_Exercise goal_
Write out the data that follows. Keep every character unchanged.

[Saved data entries]

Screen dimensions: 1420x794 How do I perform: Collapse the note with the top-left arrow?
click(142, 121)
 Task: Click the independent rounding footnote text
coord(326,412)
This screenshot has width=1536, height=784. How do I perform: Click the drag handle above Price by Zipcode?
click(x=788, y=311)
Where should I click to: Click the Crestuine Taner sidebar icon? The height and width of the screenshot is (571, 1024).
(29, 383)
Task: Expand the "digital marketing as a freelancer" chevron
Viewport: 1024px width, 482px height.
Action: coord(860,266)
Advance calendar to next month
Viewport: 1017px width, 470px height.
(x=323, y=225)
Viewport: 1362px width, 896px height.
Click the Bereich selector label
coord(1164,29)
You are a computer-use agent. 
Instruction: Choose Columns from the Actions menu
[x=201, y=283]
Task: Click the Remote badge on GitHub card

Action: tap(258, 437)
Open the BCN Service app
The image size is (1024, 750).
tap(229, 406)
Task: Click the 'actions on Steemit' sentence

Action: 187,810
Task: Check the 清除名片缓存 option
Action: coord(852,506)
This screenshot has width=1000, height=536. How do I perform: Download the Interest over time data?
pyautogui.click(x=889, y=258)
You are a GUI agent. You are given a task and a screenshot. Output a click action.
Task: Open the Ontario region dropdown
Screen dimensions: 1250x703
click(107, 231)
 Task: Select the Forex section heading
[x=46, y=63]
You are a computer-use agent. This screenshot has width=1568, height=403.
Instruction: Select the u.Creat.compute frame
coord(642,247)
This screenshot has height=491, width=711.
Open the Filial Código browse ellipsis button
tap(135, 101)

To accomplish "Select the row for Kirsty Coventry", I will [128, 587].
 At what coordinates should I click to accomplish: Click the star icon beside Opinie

_The answer_
Screen dimensions: 1420x794 How do I perform: Collapse the note with the top-left arrow?
click(142, 121)
 Task: Click the independent rounding footnote text
coord(326,412)
This screenshot has width=1536, height=784. How do I perform: Click the drag handle above Price by Zipcode?
click(x=788, y=311)
Where should I click to: Click the Crestuine Taner sidebar icon? The height and width of the screenshot is (571, 1024).
(29, 383)
Task: Expand the "digital marketing as a freelancer" chevron
Viewport: 1024px width, 482px height.
Action: coord(860,266)
Advance calendar to next month
Viewport: 1017px width, 470px height.
(x=323, y=225)
Viewport: 1362px width, 896px height.
Click the Bereich selector label
coord(1164,29)
You are a computer-use agent. 
Instruction: Choose Columns from the Actions menu
[x=201, y=283]
Task: Click the Remote badge on GitHub card

Action: tap(258, 437)
Open the BCN Service app
The image size is (1024, 750).
tap(229, 406)
Task: Click the 'actions on Steemit' sentence

Action: 187,810
Task: Check the 清除名片缓存 option
Action: coord(852,506)
This screenshot has width=1000, height=536. How do I perform: Download the Interest over time data?
pyautogui.click(x=889, y=258)
You are a GUI agent. You are given a task and a screenshot. Output a click action.
Task: Open the Ontario region dropdown
Screen dimensions: 1250x703
click(107, 231)
 Task: Select the Forex section heading
[x=46, y=63]
You are a computer-use agent. This screenshot has width=1568, height=403.
Instruction: Select the u.Creat.compute frame
coord(642,247)
This screenshot has height=491, width=711.
Open the Filial Código browse ellipsis button
tap(135, 101)

To accomplish "Select the row for Kirsty Coventry", I will [128, 587].
 At what coordinates should I click to accomplish: Click the star icon beside Opinie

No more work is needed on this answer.